Hace mucho tiempo ya, que nuestras miradas no hablan el mismo idioma, y el vernos solo produce incesantes golpes en el estomago para intentar sobrevivir de los recuerdos. Siento que mi debilidad es la única que grita en ese ring, piensa que ya va siendo hora de dejar zanjado ese asalto con un golpe que noquee mis ganas de sentir la cuenta atrás de un árbitro ya cansado de ver golpes a una pared que cada vez siente menos. Quizás hace mucho tiempo ya que debería haber arrojado la toalla, nada va a volver a ser igual, aunque yo te complazca y te permita sentirte vivo con los golpes que me produces, como un alivio a los golpes sin contacto que yo te he producido, pero si piensas y te das cuenta, ninguno de los dos esta disfrutando ahora, creo que todo lo que nos quedaba por decir o reprochar, ya se ha dicho, así que solo queda descender de ese ring y desear que nunca más nos volvamos a encontrar, porque nada va a cambiar. Nuestro momento ya pasó y con él se fue lo que podríamos haber ser sido, todo quedó en intenciones.

2 Comments:

  • At 6:33 p. m., Anonymous Anónimo said…

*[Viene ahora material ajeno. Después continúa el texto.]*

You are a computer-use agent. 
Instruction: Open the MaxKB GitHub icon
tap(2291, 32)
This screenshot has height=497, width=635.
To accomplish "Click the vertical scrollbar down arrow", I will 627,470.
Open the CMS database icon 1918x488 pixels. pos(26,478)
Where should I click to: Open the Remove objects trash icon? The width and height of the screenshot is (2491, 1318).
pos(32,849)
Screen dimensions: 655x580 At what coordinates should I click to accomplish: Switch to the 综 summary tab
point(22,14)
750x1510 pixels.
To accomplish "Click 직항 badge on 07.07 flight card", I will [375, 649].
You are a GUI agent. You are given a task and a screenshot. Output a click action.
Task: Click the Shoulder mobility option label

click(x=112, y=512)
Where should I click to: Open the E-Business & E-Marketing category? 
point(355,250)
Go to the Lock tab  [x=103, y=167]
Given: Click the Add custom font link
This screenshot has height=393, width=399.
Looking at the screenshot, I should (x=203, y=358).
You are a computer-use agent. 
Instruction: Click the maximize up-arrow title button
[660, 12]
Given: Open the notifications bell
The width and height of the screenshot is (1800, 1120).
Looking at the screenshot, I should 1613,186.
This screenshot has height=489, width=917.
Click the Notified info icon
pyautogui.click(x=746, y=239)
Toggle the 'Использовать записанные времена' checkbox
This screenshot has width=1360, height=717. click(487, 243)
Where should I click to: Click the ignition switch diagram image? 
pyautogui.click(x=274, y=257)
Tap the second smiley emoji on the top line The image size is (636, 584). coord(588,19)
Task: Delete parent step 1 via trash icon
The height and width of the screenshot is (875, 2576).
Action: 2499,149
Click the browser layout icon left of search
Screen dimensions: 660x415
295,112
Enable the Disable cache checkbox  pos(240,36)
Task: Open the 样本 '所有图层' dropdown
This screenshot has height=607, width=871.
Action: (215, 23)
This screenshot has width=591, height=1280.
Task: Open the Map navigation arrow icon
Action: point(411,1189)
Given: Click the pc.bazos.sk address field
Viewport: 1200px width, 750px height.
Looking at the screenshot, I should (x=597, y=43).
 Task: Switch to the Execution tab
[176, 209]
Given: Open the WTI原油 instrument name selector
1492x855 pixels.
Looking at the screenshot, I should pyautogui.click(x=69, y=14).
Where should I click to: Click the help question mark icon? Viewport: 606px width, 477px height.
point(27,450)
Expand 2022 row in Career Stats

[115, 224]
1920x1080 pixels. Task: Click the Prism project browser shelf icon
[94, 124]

    He releído este pequeño relato como unas tres veces y no quiero dejarlo sin anotar algo al respecto.
    Gracias por poner una pequeña historia real y auténtica. Quién no ha sentido eso alguna vez en su vida? Aunque he de reconocer que más duro sería no intentar gastar las últimas balas en algo en lo que se cree.
    Gracias por estos relatos, que te transportan a vivencias, no se, si buenas o malas, pero desde luego, vivencias, que hacen que hoy sea la persona que soy.
    La protagonista de esta pequeña historia estoy segura que acabará teniendo un final feliz, si lucha por perseguir lo que quiere, en el ámbito que sea de su vida.

     
  • At 12:24 p. m., Anonymous Anónimo said…

    Es una despedida. Lo cierto que mas que proclamarlas hay que decirlas directamente. Ya que se dan los puñetazos, después de tanta meditación, no hay que conformarse con darlos al aire. Hay que darlos en la boca del estomago de los sentimientos. Son mas directos y duelen menos que la corbardia escondida en citas postergadas que nunca se producirán o que se disfrazarán de espontáneos encuentros. Claro que quiza se prentendia precisamente eso. Herir mas con la postergación y la casualidad fingida.